6:45am – Wake up, test kids’ BG (blood glucose) without waking them. Depending on their numbers either give them insulin OR juice OR if they are ok, go downstairs and weigh out their breakfast cereal and milk.

7am – Get kids up and dressed, feed them and finish making lunches (you may ask, why not make them the night before?  GF (gluten-free) bread is unpalatable unless it’s fresh , so making it the night before just doesn’t work). Fill out daily BG log with correct carb counts for the day’s lunch and snack and put in folder for nurse,

7:45am – Before leaving for school, make sure kids have their test kits with adequate test trips and tablets for possible lows.

8:00-3:30- YES! Time for coffee, daily errands which include food shopping-4  different stores to cover produce and GF stuff and home cooking/baking. Phone calls to insurance companies to make sure we have enough insulin, pump, and meter supplies. Volunteering for JDRF, school, and blogging as time permits.
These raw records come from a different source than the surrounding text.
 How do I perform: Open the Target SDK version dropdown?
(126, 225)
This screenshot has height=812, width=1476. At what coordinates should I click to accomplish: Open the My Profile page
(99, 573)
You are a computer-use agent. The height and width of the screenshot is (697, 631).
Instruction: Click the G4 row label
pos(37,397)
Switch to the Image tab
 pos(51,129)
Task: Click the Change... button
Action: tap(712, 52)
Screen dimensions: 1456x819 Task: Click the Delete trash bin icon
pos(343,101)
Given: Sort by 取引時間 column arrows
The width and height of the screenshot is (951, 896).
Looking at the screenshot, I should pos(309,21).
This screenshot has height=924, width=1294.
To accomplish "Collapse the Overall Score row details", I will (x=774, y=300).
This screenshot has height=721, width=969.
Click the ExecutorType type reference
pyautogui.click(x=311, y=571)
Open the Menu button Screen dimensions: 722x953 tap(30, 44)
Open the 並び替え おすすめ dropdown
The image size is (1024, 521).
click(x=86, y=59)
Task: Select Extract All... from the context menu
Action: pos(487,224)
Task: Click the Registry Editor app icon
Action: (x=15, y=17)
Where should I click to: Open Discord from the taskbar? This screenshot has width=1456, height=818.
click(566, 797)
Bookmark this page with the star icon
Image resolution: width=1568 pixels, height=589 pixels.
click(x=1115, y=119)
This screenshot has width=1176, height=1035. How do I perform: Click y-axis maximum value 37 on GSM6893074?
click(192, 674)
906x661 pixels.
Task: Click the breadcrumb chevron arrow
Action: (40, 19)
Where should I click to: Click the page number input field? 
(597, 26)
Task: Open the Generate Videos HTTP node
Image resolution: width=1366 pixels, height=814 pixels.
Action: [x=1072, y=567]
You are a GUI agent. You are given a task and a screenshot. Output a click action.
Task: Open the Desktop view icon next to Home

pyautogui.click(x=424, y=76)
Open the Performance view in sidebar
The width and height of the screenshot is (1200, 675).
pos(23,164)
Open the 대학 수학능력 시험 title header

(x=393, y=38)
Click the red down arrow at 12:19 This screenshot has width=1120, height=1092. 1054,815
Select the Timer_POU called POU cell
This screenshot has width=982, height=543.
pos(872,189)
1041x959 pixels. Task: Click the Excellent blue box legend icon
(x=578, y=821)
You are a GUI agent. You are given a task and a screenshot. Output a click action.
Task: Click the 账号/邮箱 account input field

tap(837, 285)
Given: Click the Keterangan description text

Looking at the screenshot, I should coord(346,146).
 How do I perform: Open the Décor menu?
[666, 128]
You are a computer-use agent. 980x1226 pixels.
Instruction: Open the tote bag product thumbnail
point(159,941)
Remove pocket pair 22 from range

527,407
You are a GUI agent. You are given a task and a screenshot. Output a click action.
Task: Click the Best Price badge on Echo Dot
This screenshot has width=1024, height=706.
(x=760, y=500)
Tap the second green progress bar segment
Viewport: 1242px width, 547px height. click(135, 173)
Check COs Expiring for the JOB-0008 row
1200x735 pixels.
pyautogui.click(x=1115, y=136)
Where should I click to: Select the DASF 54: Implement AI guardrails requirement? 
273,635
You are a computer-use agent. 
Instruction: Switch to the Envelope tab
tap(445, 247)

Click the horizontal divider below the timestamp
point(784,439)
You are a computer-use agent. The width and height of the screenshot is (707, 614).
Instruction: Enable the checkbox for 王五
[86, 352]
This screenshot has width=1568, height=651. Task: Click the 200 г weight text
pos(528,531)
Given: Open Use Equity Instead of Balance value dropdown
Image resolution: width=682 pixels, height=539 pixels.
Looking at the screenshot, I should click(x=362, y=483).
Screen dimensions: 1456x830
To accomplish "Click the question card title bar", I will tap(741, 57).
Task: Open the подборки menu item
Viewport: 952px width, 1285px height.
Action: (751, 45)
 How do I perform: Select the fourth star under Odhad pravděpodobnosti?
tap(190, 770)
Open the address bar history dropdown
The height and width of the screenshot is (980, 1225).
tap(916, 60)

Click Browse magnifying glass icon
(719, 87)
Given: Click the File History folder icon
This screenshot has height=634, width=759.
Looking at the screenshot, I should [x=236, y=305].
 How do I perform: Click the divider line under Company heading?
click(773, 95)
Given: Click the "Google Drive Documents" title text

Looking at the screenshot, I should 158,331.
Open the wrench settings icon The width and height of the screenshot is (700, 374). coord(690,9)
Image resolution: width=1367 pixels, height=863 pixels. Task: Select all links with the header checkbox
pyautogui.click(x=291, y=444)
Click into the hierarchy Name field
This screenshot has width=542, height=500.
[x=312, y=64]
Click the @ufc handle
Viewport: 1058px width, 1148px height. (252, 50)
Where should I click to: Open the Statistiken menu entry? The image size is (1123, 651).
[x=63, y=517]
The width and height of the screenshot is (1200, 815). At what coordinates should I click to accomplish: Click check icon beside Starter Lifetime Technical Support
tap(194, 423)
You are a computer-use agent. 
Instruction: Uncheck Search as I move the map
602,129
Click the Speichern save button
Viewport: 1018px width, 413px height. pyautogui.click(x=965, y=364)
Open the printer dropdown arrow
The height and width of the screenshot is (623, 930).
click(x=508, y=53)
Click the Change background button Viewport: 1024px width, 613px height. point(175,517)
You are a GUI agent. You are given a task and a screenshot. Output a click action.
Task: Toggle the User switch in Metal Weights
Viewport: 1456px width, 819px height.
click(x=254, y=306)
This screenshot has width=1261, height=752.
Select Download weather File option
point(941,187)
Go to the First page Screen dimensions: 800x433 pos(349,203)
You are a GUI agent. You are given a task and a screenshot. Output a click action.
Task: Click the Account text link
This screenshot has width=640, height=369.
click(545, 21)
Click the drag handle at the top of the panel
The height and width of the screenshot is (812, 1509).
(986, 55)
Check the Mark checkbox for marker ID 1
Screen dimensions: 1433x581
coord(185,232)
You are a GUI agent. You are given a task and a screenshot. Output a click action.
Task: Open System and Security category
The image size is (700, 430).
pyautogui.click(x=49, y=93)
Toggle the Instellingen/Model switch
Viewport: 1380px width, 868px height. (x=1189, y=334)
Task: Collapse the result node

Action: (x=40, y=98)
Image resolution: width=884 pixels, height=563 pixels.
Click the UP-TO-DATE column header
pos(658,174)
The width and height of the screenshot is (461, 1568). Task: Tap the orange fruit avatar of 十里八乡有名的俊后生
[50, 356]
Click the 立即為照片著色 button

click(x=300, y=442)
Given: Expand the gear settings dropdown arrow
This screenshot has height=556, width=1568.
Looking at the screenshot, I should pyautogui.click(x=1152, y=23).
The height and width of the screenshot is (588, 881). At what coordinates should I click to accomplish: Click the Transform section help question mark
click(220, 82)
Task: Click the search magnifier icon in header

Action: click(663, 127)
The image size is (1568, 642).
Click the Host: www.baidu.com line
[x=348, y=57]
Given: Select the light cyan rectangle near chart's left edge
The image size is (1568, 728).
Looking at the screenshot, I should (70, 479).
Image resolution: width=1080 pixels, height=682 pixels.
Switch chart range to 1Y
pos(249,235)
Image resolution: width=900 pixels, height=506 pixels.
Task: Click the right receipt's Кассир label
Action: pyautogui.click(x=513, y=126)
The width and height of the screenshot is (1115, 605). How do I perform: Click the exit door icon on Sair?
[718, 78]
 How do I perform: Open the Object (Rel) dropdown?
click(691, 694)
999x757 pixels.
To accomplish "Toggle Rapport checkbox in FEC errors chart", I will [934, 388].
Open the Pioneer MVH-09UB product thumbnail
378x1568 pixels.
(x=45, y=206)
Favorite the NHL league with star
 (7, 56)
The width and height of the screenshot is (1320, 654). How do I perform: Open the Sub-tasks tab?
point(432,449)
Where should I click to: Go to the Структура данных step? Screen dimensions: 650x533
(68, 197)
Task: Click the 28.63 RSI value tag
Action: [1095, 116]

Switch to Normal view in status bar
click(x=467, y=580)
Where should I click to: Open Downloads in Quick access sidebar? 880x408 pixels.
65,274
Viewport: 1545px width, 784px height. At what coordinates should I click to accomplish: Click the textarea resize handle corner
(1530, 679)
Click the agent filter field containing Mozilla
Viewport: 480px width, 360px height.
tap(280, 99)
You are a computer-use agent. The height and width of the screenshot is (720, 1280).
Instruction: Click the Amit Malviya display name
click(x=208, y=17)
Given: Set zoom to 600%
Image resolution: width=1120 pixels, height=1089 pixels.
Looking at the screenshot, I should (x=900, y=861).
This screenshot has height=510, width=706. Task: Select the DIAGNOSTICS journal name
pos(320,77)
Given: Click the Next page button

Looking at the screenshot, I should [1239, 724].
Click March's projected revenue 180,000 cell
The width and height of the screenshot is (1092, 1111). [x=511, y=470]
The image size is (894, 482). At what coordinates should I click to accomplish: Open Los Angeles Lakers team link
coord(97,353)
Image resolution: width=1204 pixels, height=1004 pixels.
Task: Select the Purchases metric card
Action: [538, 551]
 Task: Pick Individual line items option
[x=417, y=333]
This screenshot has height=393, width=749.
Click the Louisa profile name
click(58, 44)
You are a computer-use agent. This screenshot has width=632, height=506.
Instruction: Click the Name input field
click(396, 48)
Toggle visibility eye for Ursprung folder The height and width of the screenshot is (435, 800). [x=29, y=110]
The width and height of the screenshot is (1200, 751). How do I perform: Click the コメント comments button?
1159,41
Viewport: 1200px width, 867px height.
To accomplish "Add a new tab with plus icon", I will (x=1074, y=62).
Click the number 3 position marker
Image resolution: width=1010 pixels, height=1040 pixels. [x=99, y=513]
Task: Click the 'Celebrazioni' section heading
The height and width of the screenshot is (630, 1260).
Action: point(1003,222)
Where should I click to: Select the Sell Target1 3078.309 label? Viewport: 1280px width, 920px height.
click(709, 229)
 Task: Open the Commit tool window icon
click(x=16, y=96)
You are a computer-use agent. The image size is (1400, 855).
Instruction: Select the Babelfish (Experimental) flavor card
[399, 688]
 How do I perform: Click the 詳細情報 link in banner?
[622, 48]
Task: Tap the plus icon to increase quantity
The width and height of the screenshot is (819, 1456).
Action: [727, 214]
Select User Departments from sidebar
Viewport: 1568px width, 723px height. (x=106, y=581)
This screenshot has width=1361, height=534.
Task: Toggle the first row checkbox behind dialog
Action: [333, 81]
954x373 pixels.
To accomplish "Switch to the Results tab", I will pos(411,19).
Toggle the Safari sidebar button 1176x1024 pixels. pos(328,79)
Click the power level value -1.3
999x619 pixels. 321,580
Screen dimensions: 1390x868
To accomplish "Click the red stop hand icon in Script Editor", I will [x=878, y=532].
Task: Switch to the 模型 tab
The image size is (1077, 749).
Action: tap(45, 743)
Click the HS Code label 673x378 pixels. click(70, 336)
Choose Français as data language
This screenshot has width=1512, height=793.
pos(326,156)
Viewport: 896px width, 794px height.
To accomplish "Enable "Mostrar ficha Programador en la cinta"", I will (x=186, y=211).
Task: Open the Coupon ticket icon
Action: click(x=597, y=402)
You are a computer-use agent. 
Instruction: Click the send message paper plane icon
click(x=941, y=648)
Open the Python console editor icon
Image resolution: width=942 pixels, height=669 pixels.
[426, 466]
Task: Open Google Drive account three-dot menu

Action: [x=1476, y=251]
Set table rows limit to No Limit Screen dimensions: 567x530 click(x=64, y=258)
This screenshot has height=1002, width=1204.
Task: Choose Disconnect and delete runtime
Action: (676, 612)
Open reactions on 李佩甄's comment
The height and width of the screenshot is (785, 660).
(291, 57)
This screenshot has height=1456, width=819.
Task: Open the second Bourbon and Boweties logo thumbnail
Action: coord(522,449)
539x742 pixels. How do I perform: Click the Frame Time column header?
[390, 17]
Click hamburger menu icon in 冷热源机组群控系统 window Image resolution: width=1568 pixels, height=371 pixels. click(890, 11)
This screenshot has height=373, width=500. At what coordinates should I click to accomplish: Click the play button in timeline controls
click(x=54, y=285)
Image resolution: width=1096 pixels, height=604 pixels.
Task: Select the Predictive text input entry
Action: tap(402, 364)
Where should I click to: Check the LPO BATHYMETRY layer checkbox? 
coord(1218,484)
Field calls from nurses every 2 hours for Ari and from Sam , whenever he needs me.

Easiest time of day, unless I need to :

-pick up Leo because his BG’s remain high throughout the day and he needs a site change

– OR they somehow forgot their lunch that I already put in their bag (how does that happen, I always      wonder) and since there is no GF hot lunch offered in school, I need to bring lunch to school

-OR they somehow forgot their test kit in THE CAR (again, how does it mysteriously jump out of their bag in the first place?  Perhaps they were checking for homework en route to school?) Sam did this on the morning my niece was born. I was so angry. He has a spare kit in school, but that one was out of strips)

3:45pm – Kids home, test and give insulin for snack, start homework, dinner. For any after school activities, be sure they have a GF snack, carefully pre-weighed and remember to bring test kit

7-8:30pm – Shower, dessert (differs depending on their post-dinner BGs ), insulin pump site change every 2-3 nights (big needle, painful , moans and groans), bedtime.

10:30pm, 12:30 pm, 3:00 am   Check BG’s and give insulin or juice, honey or nothing depending on number.

6:45am Start over

Above is a good day, but our mantra is “expect the unexpected”.  Weekends and holidays can be brutal as most family and child-related activities are food -focused. We could stay in a bubble and constantly stick to a routine, but our kids have reached ages where we want to step out of the bubble and have new experiences.

It’s all doable. Don’t get me wrong. It’s gotten a lot easier over the years, especially now that Leo is in school all day. Diabetes has brought our worries and stresses of child rearing to whole new level. But here’s  the thing…I am inspired by how well my children handle their challenges every day, even in the middle of the night when they need to wake up briefly to correct a low BG by drinking juice.  Diabetes may be a burden for me, but at the end of the day it’s their burden.  The joy I feel when I watch them laugh hysterically with their friends, and the pride I feel when they achieve their milestones…well,  that‘s reached a whole new level as well.